Adhya Tirta Batam Official Website

Mindset Penentu Perilaku

Artikel ini diambil dari www.atbbatam.com
Dipublikasikan Pada : 04-MAY-2020 22:31:04,   Dibaca : 4887 kali
Oleh: Ir. Benny Andrianto, M.M. (Presiden Direktur ATB)

"Sistem yang buruk akan mengalahkan orang baik setiap saat," (DR. W. Edwards Deming)

Siapa bilang orang Indonesia itu tak disiplin? Siapa bilang tak tertib? Nyatanya, bisa tertib juga kok.
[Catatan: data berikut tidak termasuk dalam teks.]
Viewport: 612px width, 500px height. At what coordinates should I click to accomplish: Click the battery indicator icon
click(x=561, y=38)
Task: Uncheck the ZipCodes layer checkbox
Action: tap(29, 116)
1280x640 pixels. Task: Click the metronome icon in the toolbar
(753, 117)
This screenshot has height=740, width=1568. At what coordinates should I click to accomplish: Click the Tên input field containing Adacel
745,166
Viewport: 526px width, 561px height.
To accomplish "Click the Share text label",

Malah sangat disiplin. Kapan itu terjadi?

Saat berkunjung ke Singapura. Coba saja perhatikan. Tak ada yang berani merokok di sembarang tempat. Menyeberang jalan pasti dititik yang sudah ditentukan. Buang sampah di tempatnya. Bahkan Ketika harus mengantri panjang, tertibnya bukan main.
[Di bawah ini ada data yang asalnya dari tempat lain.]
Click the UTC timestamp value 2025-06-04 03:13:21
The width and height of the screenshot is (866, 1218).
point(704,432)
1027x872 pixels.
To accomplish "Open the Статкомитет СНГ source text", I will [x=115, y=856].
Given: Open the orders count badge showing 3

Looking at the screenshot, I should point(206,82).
Tapi kalau sudah kembali ke Indonesia, perilaku tertib itu mendadak hilang. Mendadak ngga disiplin. Merokok dimana saja. Masih tetap buang sampah sembarangan. Masih suka nerobos lampu merah.

Sebaliknya juga orang Singapura, ternyata tak tertib-tertib amat. Kalau di Negaranya mereka patuh terhadap aturan, beda cerita saat berkunjung ke Indonesia. Perilaku tertib itu mendadak pudar.
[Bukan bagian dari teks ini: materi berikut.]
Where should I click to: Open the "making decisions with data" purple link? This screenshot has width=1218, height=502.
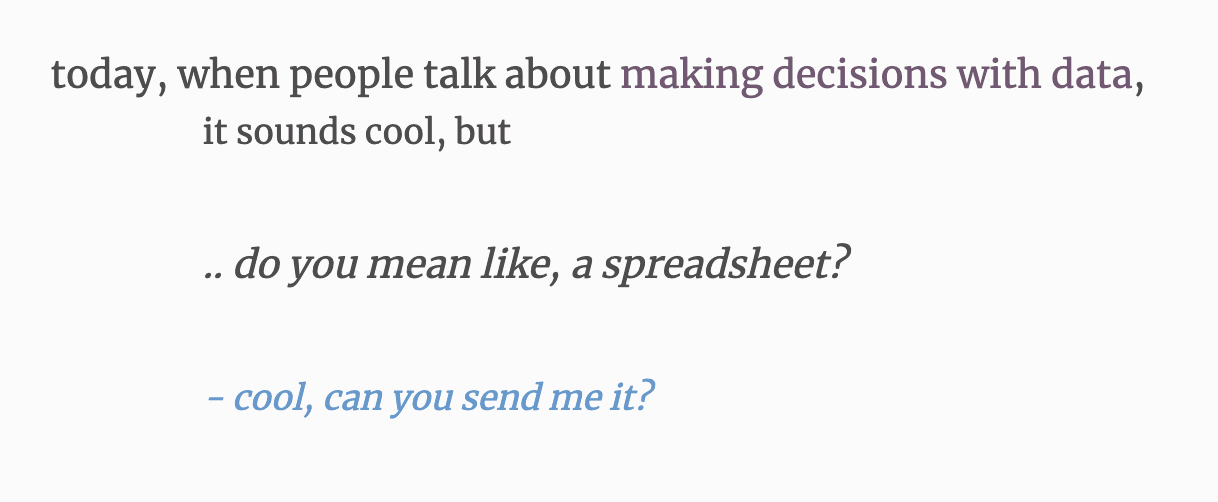click(877, 75)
Kok bisa begitu ya? Apa yang mempengaruhi? Apakah gara-gara nyebrang laut semuanya hilang ya?

Ternyata, sistem yang diterapkan di Singapura telah membuat kita secara otomatis mengubah perilaku. Sistem ini telah diterapkan dalam waktu yang lama, konsisten dan berkelanjutan. Sehingga membentuk sebuah tatanan yang mapan di negara tersebut.

Tatanan inilah yang kemudian mempengaruhi mindset siapa saja yang ada di negara tersebut. "Kalau berada di Singapura, berarti harus tertib," begitu kira-kira yang ada dalam benak kita saat berada di sana.

Sebaliknya, sistem yang diterapkan di Indonesia tidak seperti Singapura. Tak diterapkan secara konsisten dan tidak berkelanjutan. Ditambah lagi, perangkat yang mendukung terlaksananya sistem tersebut juga minim.

Sehingga, ketika ada yang melanggar sistem, tidak ada konsekuensi. Sehingga mindset yang terbentuk cenderung abai dan tak peduli terhadap aturan. "Ah sudahlah, terobos aja lampu merah ini. Gak ada Polisi kok,".  "Gak apa-apalah buang sampah sembarangan. Lagian nanti ada yang membersihkan," begitu kira-kira ucapan yang kita dengar.

Sistem memang mempengaruhi mindset. Dan pada akhirnya mempengaruhi perilaku. Tidak hanya di lingkungan sosial, sistem juga memiliki peran strategis dalam korporasi.

Kita dapat belajar dari pengalaman tumbangnya Nokia mengenai hal ini. Sistem operasi Symbian pernah membawa Nokia ke puncak kejayaan. Menguasai lebih dari 50 persen pasar ponsel di dunia dan dijual di 130 negara.

Beberapa seri ponsel Nokia juga pernah dianggap sebagai simbol kemakmuran dan kemapanan. Salah satunya seri Communicator.

Seri Communicator ini merupakan tentengan hampir semua orang-orang penting di eranya. Pejabat, pengusaha, anggota dewan. Pokoknya kaum-kaum elitlah. Rasanya belum kelihatan mentereng kalau belum punya Nokia Communicator.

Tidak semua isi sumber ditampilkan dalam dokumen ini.